» **WHAT TO PRODUCE**: Edit the listing below so that each "computer-use agent" becomes "screen-control agent", leaving every other part unchanged.

» **RECORD SET**:
◇ ◇ ◇

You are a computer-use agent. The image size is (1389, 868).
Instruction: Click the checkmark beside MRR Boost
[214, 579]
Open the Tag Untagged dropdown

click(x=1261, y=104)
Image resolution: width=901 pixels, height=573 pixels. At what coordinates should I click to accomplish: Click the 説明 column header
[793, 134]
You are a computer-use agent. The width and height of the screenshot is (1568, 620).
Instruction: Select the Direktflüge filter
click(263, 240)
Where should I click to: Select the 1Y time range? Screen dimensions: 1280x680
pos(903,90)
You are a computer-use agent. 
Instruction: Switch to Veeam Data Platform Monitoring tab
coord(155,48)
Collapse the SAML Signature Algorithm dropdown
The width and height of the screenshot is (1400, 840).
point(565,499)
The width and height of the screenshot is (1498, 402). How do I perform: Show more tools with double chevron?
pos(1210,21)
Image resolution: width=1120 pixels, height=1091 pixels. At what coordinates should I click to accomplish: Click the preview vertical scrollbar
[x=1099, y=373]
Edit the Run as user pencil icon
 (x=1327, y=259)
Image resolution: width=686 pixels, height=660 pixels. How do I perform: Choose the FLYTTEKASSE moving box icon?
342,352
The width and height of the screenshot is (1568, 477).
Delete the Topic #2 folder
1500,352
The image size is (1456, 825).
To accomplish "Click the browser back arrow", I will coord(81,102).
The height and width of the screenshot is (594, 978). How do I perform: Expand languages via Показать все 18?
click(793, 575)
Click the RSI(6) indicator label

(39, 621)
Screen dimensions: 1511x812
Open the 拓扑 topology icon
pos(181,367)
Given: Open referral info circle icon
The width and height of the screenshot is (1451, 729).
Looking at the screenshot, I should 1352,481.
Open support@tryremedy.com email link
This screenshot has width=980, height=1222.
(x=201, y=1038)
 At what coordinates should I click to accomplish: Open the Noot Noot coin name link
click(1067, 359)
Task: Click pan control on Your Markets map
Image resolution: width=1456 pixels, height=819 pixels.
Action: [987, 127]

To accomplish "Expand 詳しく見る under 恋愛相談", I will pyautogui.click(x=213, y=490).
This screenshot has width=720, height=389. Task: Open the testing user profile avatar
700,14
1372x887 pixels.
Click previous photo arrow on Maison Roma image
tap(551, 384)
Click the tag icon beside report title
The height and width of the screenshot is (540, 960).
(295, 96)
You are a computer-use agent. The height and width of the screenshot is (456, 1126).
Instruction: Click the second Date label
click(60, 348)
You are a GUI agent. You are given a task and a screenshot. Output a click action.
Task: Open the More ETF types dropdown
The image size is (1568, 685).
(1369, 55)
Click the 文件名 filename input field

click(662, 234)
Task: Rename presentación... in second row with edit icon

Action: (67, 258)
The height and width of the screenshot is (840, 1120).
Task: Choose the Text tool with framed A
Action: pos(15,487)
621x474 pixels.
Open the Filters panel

◇ ◇ ◇

» **RESULT**:
You are a screen-control agent. The image size is (1389, 868).
Instruction: Click the checkmark beside MRR Boost
[214, 579]
Open the Tag Untagged dropdown

click(x=1261, y=104)
Image resolution: width=901 pixels, height=573 pixels. At what coordinates should I click to accomplish: Click the 説明 column header
[793, 134]
You are a screen-control agent. The width and height of the screenshot is (1568, 620).
Instruction: Select the Direktflüge filter
click(263, 240)
Where should I click to: Select the 1Y time range? Screen dimensions: 1280x680
pos(903,90)
You are a screen-control agent. 
Instruction: Switch to Veeam Data Platform Monitoring tab
coord(155,48)
Collapse the SAML Signature Algorithm dropdown
The width and height of the screenshot is (1400, 840).
point(565,499)
The width and height of the screenshot is (1498, 402). How do I perform: Show more tools with double chevron?
pos(1210,21)
Image resolution: width=1120 pixels, height=1091 pixels. At what coordinates should I click to accomplish: Click the preview vertical scrollbar
[x=1099, y=373]
Edit the Run as user pencil icon
 (x=1327, y=259)
Image resolution: width=686 pixels, height=660 pixels. How do I perform: Choose the FLYTTEKASSE moving box icon?
342,352
The width and height of the screenshot is (1568, 477).
Delete the Topic #2 folder
1500,352
The image size is (1456, 825).
To accomplish "Click the browser back arrow", I will coord(81,102).
The height and width of the screenshot is (594, 978). How do I perform: Expand languages via Показать все 18?
click(793, 575)
Click the RSI(6) indicator label

(39, 621)
Screen dimensions: 1511x812
Open the 拓扑 topology icon
pos(181,367)
Given: Open referral info circle icon
The width and height of the screenshot is (1451, 729).
Looking at the screenshot, I should 1352,481.
Open support@tryremedy.com email link
This screenshot has width=980, height=1222.
(x=201, y=1038)
 At what coordinates should I click to accomplish: Open the Noot Noot coin name link
click(1067, 359)
Task: Click pan control on Your Markets map
Image resolution: width=1456 pixels, height=819 pixels.
Action: [987, 127]

To accomplish "Expand 詳しく見る under 恋愛相談", I will pyautogui.click(x=213, y=490).
This screenshot has width=720, height=389. Task: Open the testing user profile avatar
700,14
1372x887 pixels.
Click previous photo arrow on Maison Roma image
tap(551, 384)
Click the tag icon beside report title
The height and width of the screenshot is (540, 960).
(295, 96)
You are a screen-control agent. The height and width of the screenshot is (456, 1126).
Instruction: Click the second Date label
click(60, 348)
You are a GUI agent. You are given a task and a screenshot. Output a click action.
Task: Open the More ETF types dropdown
The image size is (1568, 685).
(1369, 55)
Click the 文件名 filename input field

click(662, 234)
Task: Rename presentación... in second row with edit icon

Action: (67, 258)
The height and width of the screenshot is (840, 1120).
Task: Choose the Text tool with framed A
Action: pos(15,487)
621x474 pixels.
Open the Filters panel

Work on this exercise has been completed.